***** Text shown

I would be hard-pressed in my career to know when I have received more emails, or more petitions or correspondence than on this section. When Bill C-51 was first introduced, the government interestingly enough made no mention whatsoever of the fact that it would remove the section that directly protected religious services and those who performed those services.

I was a little taken aback when I read legislation and I saw the removal of section 176. Even though I have practised some criminal law in my career, I had to check exactly what section we were talking about and, indeed, this was the section that said among other things:

(1) Every one who (a) by threats or force, unlawfully obstructs or prevents or endeavours to obstruct or prevent a clergyman or minister from celebrating divine service or performing any other function in connection with his calling, or (b) knowing that a clergyman or minister is about to perform, is on his way to perform or is returning from the performance of any of the duties or functions mentioned in paragraph (a) (i) assaults or offers any violence to him, or (ii) arrests him on a civil process, or under the pretence of executing a civil process, is guilty of an indictable offence and liable to imprisonment for a term not exceeding two years. (2) Every one who wilfully disturbs or interrupts an assemblage of persons met for religious worship or for a moral, social or benevolent purpose is guilty of an offence punishable on summary conviction. (3) Every one who, at or near a meeting referred to in subsection (2), wilfully does anything that disturbs the order or solemnity of the meeting is guilty of an offence punishable on summary conviction.

**********

#### Instructions:
1: In the speech on section 176, rewrite the passage from "I would be hard-pressed" up to and including "performed those services.", replacing "emails" with "letters".
2: Subsection (2) of the quoted section in the speech on section 176 lists the purposes for which an assemblage of persons may meet. List all of them.
3: Continue the speech on section 176 from its last sentence.

***** Recorded data

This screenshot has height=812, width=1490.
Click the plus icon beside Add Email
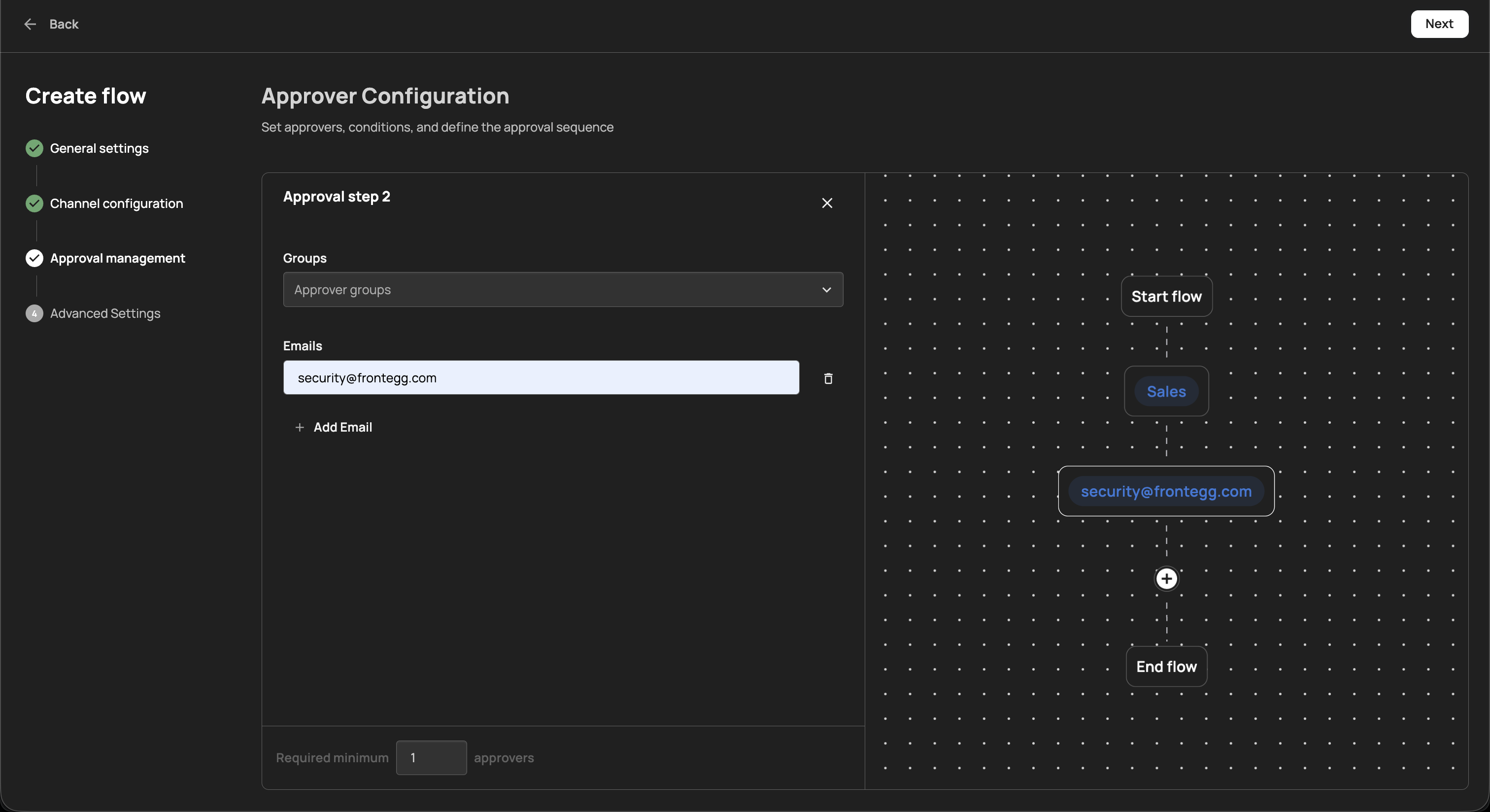click(299, 427)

**********

#### Outputs:
1:
I would be hard-pressed in my career to know when I have received more letters, or more petitions or correspondence than on this section. When Bill C-51 was first introduced, the government interestingly enough made no mention whatsoever of the fact that it would remove the section that directly protected religious services and those who performed those services.

2:
- religious worship
- a moral purpose
- a social purpose
- a benevolent purpose

3:
When the government did not mention this was what it would remove, I remember very clearly saying to my colleagues, when this first came up for second reading debate in June, that they should talk to their constituents and ask them if they thought this was a good idea to remove the section of the Criminal Code that directly protected religious services and if they were aware of the fact that the government now wanted to remove the special protection that members of the clergy had. I asked them see what the response was.

I think my colleagues in the Liberal Party must have heard the message. They would have heard the same things I heard when we brought this to everyone's attention. Interrupting a religious service is not the same as a scuffle, or yelling at a hockey game, or disruption of a meeting. Even people who do not attend religious services would agree that this is more serious. This is the message I certainly hoped the Liberals would get, that this section was and remained critical and removing it would have eliminated the provision that completely protected the rights of individuals to freely practise their religion, whatever that religion may be.

Ironically enough during the very week the justice committee was reviewing the government's plans to remove this, the worst mass shooting in Texas history struck an otherwise quaint small town in that state. Gunman Devin Kelley stormed the First Baptist Church in Sutherland Springs and killed more than two dozen people. The following Sunday, a funeral service was held at the church. The original plan was to hold a small service, but so many people were outraged and moved by this horrible incident that hundreds and hundreds of people came out to show their support for the people of the community. It reiterates the fact that religious freedom is part of the constitution of the United States and it is contained in the First Amendment.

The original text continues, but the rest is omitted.